Required action: What you need to produce is the complete listing, repeated exactly.

Data listing:
--------------------
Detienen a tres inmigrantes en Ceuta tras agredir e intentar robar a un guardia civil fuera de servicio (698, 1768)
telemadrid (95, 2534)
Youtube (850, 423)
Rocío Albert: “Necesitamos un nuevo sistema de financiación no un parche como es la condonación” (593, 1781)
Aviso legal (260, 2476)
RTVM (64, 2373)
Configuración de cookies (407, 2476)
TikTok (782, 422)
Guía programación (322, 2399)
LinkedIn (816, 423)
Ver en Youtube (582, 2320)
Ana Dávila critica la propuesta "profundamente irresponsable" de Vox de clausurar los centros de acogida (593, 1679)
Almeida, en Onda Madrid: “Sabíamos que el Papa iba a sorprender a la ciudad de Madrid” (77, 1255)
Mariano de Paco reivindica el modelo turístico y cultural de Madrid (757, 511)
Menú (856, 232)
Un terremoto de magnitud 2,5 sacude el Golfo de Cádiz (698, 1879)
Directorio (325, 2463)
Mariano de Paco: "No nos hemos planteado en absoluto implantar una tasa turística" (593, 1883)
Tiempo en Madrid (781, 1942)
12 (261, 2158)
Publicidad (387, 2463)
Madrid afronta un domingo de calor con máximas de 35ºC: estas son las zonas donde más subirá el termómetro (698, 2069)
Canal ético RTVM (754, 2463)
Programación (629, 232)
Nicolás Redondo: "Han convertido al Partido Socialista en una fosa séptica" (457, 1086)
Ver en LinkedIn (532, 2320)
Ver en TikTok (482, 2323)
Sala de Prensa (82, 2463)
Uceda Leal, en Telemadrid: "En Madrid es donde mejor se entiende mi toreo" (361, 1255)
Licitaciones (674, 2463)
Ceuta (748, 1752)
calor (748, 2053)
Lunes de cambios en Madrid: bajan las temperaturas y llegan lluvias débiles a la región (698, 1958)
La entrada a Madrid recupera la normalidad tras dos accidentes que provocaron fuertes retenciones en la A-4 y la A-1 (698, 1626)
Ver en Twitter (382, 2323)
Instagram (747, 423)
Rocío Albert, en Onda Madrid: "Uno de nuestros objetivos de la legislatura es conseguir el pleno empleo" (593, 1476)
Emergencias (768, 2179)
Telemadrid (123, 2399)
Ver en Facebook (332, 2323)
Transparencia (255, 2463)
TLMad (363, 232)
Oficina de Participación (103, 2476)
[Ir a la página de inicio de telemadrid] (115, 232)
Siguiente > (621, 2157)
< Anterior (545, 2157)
--------------------
Answer section:
Detienen a tres inmigrantes en Ceuta tras agredir e intentar robar a un guardia civil fuera de servicio (698, 1768)
telemadrid (95, 2534)
Youtube (850, 423)
Rocío Albert: “Necesitamos un nuevo sistema de financiación no un parche como es la condonación” (593, 1781)
Aviso legal (260, 2476)
RTVM (64, 2373)
Configuración de cookies (407, 2476)
TikTok (782, 422)
Guía programación (322, 2399)
LinkedIn (816, 423)
Ver en Youtube (582, 2320)
Ana Dávila critica la propuesta "profundamente irresponsable" de Vox de clausurar los centros de acogida (593, 1679)
Almeida, en Onda Madrid: “Sabíamos que el Papa iba a sorprender a la ciudad de Madrid” (77, 1255)
Mariano de Paco reivindica el modelo turístico y cultural de Madrid (757, 511)
Menú (856, 232)
Un terremoto de magnitud 2,5 sacude el Golfo de Cádiz (698, 1879)
Directorio (325, 2463)
Mariano de Paco: "No nos hemos planteado en absoluto implantar una tasa turística" (593, 1883)
Tiempo en Madrid (781, 1942)
12 (261, 2158)
Publicidad (387, 2463)
Madrid afronta un domingo de calor con máximas de 35ºC: estas son las zonas donde más subirá el termómetro (698, 2069)
Canal ético RTVM (754, 2463)
Programación (629, 232)
Nicolás Redondo: "Han convertido al Partido Socialista en una fosa séptica" (457, 1086)
Ver en LinkedIn (532, 2320)
Ver en TikTok (482, 2323)
Sala de Prensa (82, 2463)
Uceda Leal, en Telemadrid: "En Madrid es donde mejor se entiende mi toreo" (361, 1255)
Licitaciones (674, 2463)
Ceuta (748, 1752)
calor (748, 2053)
Lunes de cambios en Madrid: bajan las temperaturas y llegan lluvias débiles a la región (698, 1958)
La entrada a Madrid recupera la normalidad tras dos accidentes que provocaron fuertes retenciones en la A-4 y la A-1 (698, 1626)
Ver en Twitter (382, 2323)
Instagram (747, 423)
Rocío Albert, en Onda Madrid: "Uno de nuestros objetivos de la legislatura es conseguir el pleno empleo" (593, 1476)
Emergencias (768, 2179)
Telemadrid (123, 2399)
Ver en Facebook (332, 2323)
Transparencia (255, 2463)
TLMad (363, 232)
Oficina de Participación (103, 2476)
[Ir a la página de inicio de telemadrid] (115, 232)
Siguiente > (621, 2157)
< Anterior (545, 2157)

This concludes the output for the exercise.